Sooner or later, everyone writes about their pets. Since I’ve been unemployed (two months today, in fact), I’ve been spending an inordinate amount of time with our dogs. We currently have three–one very old, one very neurotic, and one very young. At the risk of sounding macabre, we made a conscious choice to have an overlap with the very old dog and the very young dog. Which is not to say that we want the very old dog to die. But she is 17 years old, which is pretty freaking old for a dog. However, she is a Schipperke mix, and they can live to be, oh, 17 or 18 (or 19 or 20). Her name is Scooter. She’s a small, stout,, fluffy black waddle of a dog with cataracts in both eyes, nasty teeth, and breath that causes grown men to pass out at 10 paces. I love her to pieces.
The neurotic dog is named Juno. She’s almost two. She looks like a cross between a Sheltie and a German Shepard but has the moves and neuroses of a Border Collie. She doesn’t seem to get tired (even after I run four miles with her or let her romp through the woods for an hour or two off the leash) and is eager to please to the point of being infuriating. She is also the smartest dog either I or my husband have ever had, obedient, protective, and cuddly. If she didn’t still pull on the leash, she’d be the perfect dog.
Then there’s the puppy. Mason. (The correct pronunciation is more like, “MAAY-son!”) He’s a black lab mix. At about five and a half months, he weighs in at about 38 pounds (or as much as Juno) and appears to be gaining about 2-2.5 pounds a week. He is all legs and paws and head and joyful puppy slobber. When I walked him and Juno this morning (after having already run a couple miles with Juno, which did nothing to deplete her energy level), we stopped and talked to John, one of our neighbors. I mentioned something about the puppy. John looked at Mason and said, “That’s a puppy?”
This is my pack.
I loved meeting the pups! And, yeah, I had the same reaction upon meeting Mason… wish I had made more of an effort to meet him when he still looked like a little one!

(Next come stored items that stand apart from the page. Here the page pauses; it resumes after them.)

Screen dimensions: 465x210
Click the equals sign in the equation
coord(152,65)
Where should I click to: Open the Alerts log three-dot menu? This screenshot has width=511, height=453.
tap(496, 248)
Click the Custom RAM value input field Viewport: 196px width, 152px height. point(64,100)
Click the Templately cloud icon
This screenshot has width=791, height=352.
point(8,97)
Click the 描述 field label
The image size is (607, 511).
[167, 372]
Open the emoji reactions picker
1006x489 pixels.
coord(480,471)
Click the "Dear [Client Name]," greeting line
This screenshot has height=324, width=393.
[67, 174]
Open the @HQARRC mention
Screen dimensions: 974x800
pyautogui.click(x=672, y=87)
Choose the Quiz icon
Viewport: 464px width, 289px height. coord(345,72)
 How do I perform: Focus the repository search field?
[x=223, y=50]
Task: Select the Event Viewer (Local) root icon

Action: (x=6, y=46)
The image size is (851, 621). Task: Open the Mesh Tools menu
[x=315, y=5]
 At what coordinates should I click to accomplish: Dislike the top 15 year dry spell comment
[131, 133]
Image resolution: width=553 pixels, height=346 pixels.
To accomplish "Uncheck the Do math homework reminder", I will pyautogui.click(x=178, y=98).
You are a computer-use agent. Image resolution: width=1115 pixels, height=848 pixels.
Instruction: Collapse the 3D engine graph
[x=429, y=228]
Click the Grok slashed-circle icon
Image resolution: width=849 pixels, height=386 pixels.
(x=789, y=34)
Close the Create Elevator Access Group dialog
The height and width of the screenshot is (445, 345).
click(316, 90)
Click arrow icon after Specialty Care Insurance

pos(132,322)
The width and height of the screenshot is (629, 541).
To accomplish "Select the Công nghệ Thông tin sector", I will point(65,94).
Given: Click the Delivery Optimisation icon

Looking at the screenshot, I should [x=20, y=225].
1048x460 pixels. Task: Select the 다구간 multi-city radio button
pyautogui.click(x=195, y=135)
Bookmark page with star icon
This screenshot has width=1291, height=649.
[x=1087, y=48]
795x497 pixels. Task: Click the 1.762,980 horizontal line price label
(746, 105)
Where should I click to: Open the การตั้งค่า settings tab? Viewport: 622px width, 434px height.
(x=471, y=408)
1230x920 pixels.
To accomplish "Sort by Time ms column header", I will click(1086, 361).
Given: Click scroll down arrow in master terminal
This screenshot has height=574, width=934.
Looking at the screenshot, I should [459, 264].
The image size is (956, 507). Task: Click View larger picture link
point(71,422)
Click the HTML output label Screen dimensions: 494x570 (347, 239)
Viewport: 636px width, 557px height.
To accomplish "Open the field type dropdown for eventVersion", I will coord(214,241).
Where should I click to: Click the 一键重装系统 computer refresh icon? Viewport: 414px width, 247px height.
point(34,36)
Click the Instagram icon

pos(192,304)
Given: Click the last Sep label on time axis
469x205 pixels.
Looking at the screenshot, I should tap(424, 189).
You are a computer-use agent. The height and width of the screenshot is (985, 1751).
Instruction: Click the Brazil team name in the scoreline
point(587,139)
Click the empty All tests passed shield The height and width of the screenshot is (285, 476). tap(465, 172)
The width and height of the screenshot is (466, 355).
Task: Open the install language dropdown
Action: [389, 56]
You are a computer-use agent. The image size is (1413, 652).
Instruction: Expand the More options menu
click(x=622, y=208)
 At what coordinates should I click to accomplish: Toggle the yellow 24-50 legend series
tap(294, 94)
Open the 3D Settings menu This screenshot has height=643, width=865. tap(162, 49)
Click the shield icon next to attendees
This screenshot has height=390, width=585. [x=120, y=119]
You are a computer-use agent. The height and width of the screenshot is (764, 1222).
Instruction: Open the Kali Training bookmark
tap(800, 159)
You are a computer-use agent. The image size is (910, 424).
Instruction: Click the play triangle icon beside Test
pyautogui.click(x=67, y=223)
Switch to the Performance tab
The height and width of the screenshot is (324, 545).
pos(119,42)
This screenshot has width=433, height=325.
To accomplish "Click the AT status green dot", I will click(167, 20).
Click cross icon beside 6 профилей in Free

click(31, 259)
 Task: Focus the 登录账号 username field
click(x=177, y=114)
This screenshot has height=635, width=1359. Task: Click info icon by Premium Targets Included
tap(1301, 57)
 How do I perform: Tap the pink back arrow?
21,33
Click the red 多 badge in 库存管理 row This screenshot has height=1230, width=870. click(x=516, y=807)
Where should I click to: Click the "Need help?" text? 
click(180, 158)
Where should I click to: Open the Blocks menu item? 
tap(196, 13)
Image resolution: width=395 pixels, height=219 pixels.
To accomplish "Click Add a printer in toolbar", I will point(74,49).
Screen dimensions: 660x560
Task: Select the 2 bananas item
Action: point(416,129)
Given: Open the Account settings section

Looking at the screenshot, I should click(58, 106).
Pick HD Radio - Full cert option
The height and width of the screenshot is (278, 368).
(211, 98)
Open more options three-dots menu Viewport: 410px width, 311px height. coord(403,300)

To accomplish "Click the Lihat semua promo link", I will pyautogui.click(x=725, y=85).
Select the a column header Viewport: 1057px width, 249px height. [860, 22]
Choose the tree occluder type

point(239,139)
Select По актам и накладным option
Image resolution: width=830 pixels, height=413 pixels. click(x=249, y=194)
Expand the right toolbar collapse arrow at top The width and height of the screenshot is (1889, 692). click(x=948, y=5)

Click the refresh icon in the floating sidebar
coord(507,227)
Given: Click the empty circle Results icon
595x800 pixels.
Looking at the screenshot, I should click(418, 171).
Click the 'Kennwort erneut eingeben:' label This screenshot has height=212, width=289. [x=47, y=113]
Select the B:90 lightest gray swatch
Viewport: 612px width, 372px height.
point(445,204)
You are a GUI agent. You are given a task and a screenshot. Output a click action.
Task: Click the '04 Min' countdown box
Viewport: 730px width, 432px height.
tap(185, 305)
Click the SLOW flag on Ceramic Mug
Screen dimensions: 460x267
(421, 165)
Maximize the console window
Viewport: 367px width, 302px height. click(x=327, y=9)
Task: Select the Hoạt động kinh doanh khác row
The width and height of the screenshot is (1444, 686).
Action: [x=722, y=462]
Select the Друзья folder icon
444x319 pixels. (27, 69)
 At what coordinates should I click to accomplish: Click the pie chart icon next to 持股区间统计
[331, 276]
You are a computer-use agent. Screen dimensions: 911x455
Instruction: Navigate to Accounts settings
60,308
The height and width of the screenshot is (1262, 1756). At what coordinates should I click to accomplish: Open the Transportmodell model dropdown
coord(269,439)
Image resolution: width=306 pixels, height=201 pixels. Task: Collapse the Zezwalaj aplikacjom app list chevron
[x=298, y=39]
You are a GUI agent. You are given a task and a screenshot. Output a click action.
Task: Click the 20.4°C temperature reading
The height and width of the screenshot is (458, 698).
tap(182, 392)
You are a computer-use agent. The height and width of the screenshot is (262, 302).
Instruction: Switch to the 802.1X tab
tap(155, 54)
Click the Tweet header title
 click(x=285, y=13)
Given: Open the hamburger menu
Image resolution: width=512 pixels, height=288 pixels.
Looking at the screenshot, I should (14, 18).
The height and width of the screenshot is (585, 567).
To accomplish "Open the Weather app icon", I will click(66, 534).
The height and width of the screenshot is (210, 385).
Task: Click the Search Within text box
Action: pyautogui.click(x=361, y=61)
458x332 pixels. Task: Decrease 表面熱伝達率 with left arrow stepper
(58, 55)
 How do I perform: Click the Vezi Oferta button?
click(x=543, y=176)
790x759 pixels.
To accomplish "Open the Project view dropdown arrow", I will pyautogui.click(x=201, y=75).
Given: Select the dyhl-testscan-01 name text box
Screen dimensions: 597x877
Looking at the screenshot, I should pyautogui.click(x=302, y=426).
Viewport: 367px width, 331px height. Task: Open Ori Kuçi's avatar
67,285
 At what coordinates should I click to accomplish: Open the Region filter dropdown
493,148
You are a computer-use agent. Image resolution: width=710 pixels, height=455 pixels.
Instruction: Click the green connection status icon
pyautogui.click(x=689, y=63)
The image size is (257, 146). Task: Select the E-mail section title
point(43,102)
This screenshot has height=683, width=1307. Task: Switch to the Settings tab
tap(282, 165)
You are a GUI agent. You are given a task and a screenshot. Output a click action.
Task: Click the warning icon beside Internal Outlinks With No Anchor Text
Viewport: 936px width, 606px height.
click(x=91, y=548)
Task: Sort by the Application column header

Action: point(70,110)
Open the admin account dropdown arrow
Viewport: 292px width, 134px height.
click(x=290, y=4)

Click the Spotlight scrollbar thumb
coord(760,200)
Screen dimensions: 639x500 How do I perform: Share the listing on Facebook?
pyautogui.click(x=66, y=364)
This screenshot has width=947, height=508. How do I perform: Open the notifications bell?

Thanks for the nice comment, Nancy. He’s still cute, but isn’t that little-puppy-cuddly cute anymore.
You’re off to a good start with this introductory dog post, but you know what you need to do next, right? Oh yes. Take and post an obsessive amount of photos of your dogs with your book/published stories/computer/drafts/whatever. And don’t let anyone tell you that you’re a crazy
catdog lady for doing so.I’ll get right on that.